A few years ago, meal prepping was really only utilized by the fitness community, such as bodybuilders or bikini competition participants. They took their meals extremely seriously and wanted to ensure that they always had a nutritious meal waiting for them after a hard workout.
Well, fast forward to the present day, and you’ll find many people of all professions preparing their meals a few days ahead of time. This innovative way of cooking and eating not only saves time but money too.
Even though meal prepping saves time, in some situations, you really don’t even have time to meal prep. That’s where services like Lean Kitchen come in to deliver prepared meals right to your door. If you do have time to spend cooking a week’s worth of food, though, below are five steps to ensure you’re successful.
Step 1: Plan Your Meals
If you’re following a diet or simply want to eat the same thing every day, it’s a good idea to plan your meals for the week. This will make it so much easier to meal prep because it gives you a direction when it comes to going food shopping. You won’t be lost trying to think about what to make for meal prep.
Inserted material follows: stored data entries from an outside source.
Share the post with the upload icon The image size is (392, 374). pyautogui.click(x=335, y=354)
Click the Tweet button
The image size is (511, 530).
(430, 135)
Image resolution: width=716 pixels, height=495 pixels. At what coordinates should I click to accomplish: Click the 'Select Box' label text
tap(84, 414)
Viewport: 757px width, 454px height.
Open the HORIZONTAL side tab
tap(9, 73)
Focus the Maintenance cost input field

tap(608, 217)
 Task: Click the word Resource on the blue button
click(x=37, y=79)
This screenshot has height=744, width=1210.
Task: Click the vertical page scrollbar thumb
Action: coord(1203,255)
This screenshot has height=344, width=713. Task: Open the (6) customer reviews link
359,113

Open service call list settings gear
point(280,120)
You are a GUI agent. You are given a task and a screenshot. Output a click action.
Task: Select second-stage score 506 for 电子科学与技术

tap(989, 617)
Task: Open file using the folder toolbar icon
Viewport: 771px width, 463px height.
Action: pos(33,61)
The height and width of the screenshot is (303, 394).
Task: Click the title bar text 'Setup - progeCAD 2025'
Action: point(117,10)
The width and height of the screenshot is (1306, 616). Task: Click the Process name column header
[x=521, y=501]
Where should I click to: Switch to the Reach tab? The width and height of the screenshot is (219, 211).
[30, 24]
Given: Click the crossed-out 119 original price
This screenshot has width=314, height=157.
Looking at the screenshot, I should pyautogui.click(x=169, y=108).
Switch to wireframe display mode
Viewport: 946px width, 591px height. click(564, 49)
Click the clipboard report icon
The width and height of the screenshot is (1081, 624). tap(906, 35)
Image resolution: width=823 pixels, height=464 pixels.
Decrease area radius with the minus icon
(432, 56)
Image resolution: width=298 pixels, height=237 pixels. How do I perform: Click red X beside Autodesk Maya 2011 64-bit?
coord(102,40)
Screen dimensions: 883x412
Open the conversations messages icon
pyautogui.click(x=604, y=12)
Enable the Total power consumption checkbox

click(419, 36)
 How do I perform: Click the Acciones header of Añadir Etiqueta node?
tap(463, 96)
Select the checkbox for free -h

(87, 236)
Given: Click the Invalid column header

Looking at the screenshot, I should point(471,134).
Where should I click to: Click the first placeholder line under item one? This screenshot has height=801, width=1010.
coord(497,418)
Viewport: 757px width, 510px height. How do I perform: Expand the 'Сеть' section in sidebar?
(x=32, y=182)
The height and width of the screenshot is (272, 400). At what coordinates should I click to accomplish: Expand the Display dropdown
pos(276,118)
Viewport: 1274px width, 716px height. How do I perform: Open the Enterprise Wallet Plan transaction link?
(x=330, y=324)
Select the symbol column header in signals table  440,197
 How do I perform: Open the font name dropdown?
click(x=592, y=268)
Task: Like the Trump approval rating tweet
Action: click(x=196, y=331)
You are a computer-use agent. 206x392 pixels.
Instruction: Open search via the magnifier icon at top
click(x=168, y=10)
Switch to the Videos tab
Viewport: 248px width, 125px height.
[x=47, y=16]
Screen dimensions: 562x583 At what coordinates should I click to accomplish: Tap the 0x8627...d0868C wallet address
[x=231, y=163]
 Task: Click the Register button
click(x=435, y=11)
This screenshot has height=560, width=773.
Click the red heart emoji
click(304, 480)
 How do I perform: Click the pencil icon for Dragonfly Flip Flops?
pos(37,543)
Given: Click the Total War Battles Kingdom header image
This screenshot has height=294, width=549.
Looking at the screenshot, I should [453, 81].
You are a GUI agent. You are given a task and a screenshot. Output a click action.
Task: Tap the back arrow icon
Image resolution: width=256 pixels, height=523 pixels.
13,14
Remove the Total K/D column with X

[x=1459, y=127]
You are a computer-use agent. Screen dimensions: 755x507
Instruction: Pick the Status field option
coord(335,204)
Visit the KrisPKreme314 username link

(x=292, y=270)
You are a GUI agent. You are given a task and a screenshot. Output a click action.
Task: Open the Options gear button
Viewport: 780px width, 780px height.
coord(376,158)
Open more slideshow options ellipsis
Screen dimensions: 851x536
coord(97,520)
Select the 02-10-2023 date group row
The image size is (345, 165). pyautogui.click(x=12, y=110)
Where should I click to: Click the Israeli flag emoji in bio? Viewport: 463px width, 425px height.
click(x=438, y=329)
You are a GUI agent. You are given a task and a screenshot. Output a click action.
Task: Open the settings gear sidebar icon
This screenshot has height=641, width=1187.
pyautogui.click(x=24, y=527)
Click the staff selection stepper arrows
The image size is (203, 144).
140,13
Step 2: Go Grocery Shopping
After creating a menu of what you’ll eat for the next few days, it’s time to head to the grocery store and buy all of the ingredients and items you’ll need for meal prepping. If saving money is your main goal, then plan your meals around your local supermarket’s sales and specials for that week.
Step 3: Schedule a Time to Cook
Meal prepping can take about two or three hours of your time. However, this depends on how many people you’re prepping for and if it’s just lunches, just dinners, or both.
It’s a good idea to schedule a time to cook during the week so you know you won’t become too busy. We recommend meal prepping on Sunday afternoon, so you have a fridge full of prepared meals for the week.
Step 4: Get Cooking!
When it’s time to start actually cooking your meals, you’ll find that there are plenty of time-saving tips and tricks you can use. Our favorite tip is to cut and chop all of your vegetables and ingredients before you start cooking. This makes it so much easier and decreases your chance of burning or overcooking something because you’re too focused on chopping up vegetables.
It’s also a good idea to plan what you’re going to cook in a certain order. For example, if you’re roasting potatoes, you’ll want to put those in the oven towards the beginning of your cooking time because they can take a while to fully cook.
Step 5: Package Your Meals
The last step is to package your prepared meals in containers. You can also label which day you’ll eat each meal to help you stay on track. When you put together your lunches or dinners in separate containers, it’s super easy to grab a healthy meal and go during your busy schedule.